Generally, however, one can tell the modern from yesteryear’s ideal.    Most yesteryear folks attempt to keep  their own home grounds  more neatly despite any lack of artistic inspiration.

Our neighborhood is not unattractive at first glance.   It is shady in summer from its huge ash, Norway and  silver maple and honey locust trees with a few river birch here and there.   Scars are hidden by leaf cover.   Some of the native oaks were saved from development  and still flourish.  Some lawns are very well kept, even watered. 

 In winter many  of these oaks  are character-filled specimens and excel in  their beauty  when some retain their full head of hair of tan and golden  leaves throughout the otherwise bleak season.

And bleak season it is,  in my Minnetonka area.    Hundreds  of spruce, many of them blue spruce  are still standing where they were  planted by homeowners  40 to 50  years ago.     Nearly all these spruce are skeletons of themselves, ugly and nearly dead from foliar disases, lack of water,  winter troubles, and assorted other  neglect.   Many are dying under twenty five years of  shade from  an enormous green ash or silver maple which zoomed skyward past the height  these conifers could attain.

These horror trees and the honey locusts probably should not have been planted on these grounds in the first place, but they were cheap….$5.00 a shot……The tract developers weren’t skilled  in landscaping anyway.  Money spent to build a house was never supposed to go to the landscape.   

Designers  sat   at desks looking at checkered paper and would make marks where the fastest growing and cheapest  trees would grow.

Sometimes the homeowner ‘designed’ the grounds to keep costs in check.   Because they are more expensive than other woody plants, few developers had any conifers planted except for rinkydink ‘stuff’ as foundation plantings, whether foundation plantings were needed or not, attractive or not, the right size or not.

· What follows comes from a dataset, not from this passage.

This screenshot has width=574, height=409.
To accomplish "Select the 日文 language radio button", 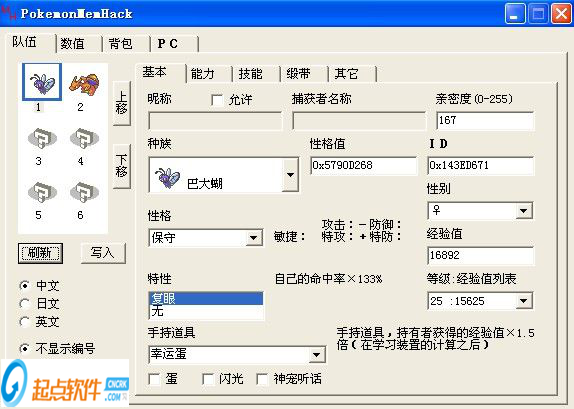I will coord(25,304).

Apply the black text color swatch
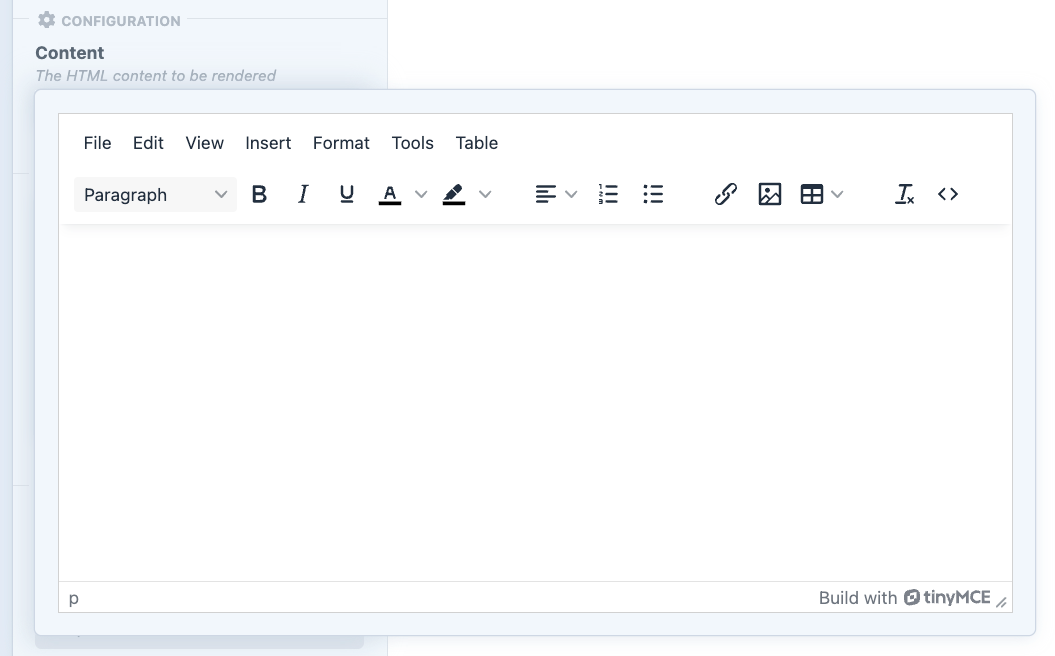390,195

Almost all of the planted trees, the ugly and the beautiful,  I see as I walk by on my daily  exercise tour have managed their lives totally on their own.  “Fertilizing” and trees are never caught in the same sentence by homeowners  hereabouts.     It is the habit in the community to ignore the out doors until the outdoors causes a problem.    Some guys  have boats parked in their driveways or golf clubs leaning against car fenders.  They plan to go elsewhere to spend their money to seek pleasure.    Investing  money, body and soul on the home grounds  has never entered the mind.

Most don’t walk their streets in Winter.  And the few who do don’t seem to notice the dying  spruce, the mangled, disorderly and diseased crabapples,  the dangers and ugliness  of a 70 foot silver maple hovering  over a one-story rambling or split level house.

One has to go indoors to see a bad play, to an arena to  hear vulgar rap,   or a theater to watch a disgusting movie.   One has to open a book to read whether  modern junk or Shakespeare.   One can refuse to watch television.    Folks need to go out of their way and often spend money to endulge in something called art in some way no matter how bad it all might be except for one art form.

Every day one leaves  home, one will  be exposed to the ‘art’ of landscape gardening with all of its modern disorder and ugliness, whether one wants to or not.

In Minnesota the longest landscape season each year is WINTER.   It is as long as all of the other landscape seasons put together.     Invite yourself outdoors onto your own grounds.   Look around your  inch of Mother Earth.

Is there a French Lilac in your future?      Where would it go?    Why?    Would you take care of it?

None of  the art forms of mankind so uplifts the human eye and soul more than  an  idealized  landscape grounds.    After all, in nearly every human nonpolar culture PARADISE is imagined as a BEAUTIFUL GARDEN!